Copy everything from the line containing "You are a GUI" down to the end of the items, both included, swapping "input field" for "text box" and keeping all else unchanged. Leave out the pictures.

Items on where targets appear:

....

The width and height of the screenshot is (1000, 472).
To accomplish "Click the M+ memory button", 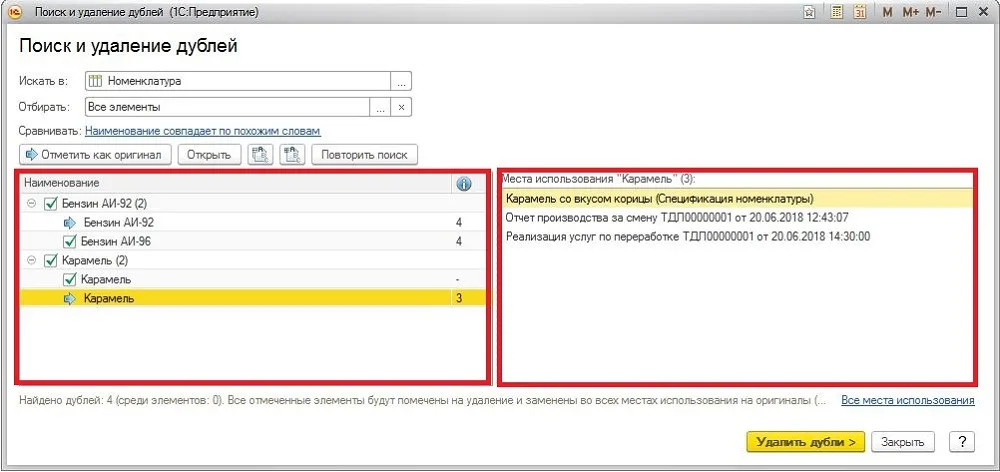I will tap(910, 12).
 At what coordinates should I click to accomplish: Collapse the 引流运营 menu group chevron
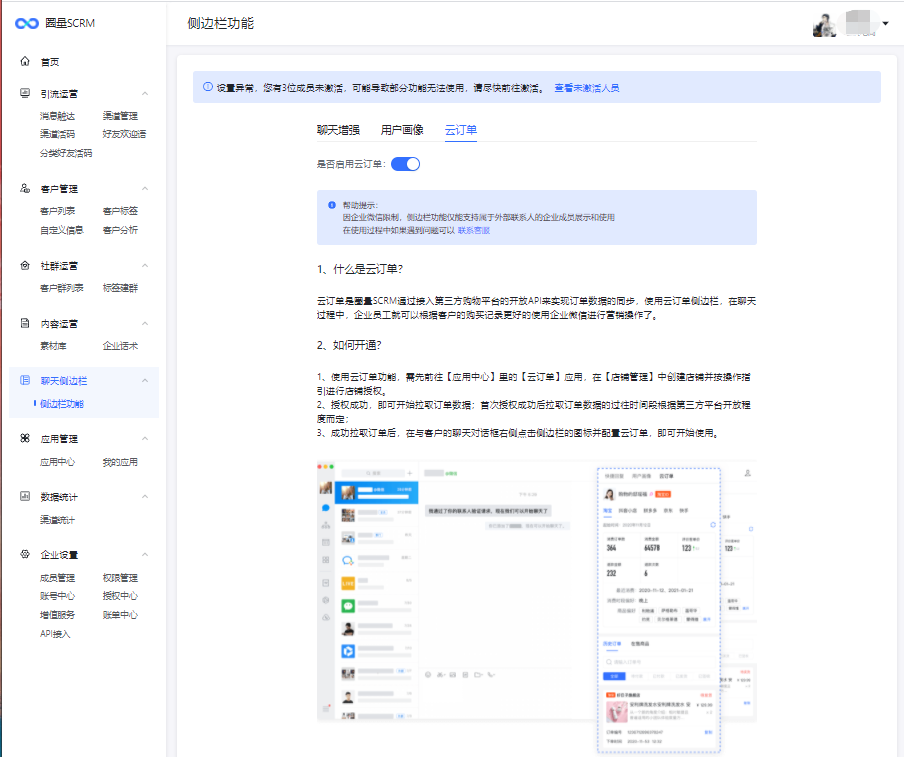144,93
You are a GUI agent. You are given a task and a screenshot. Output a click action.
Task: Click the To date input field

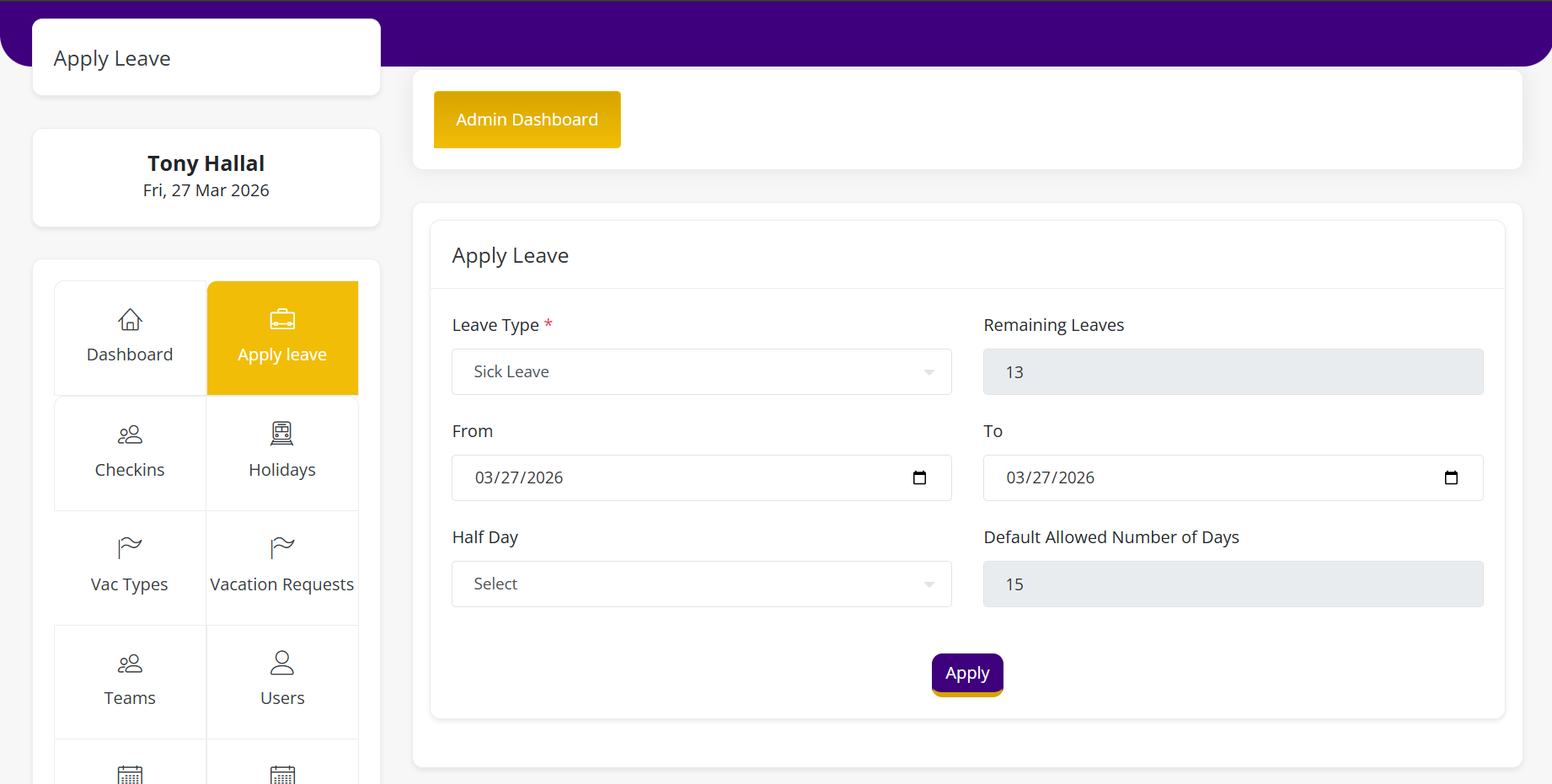(1205, 477)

....

RESPONSE TO THE EXERCISE:
You are a GUI agent. You are given a task and a screenshot. Output a click action.
Task: Click the To date text box

(1205, 477)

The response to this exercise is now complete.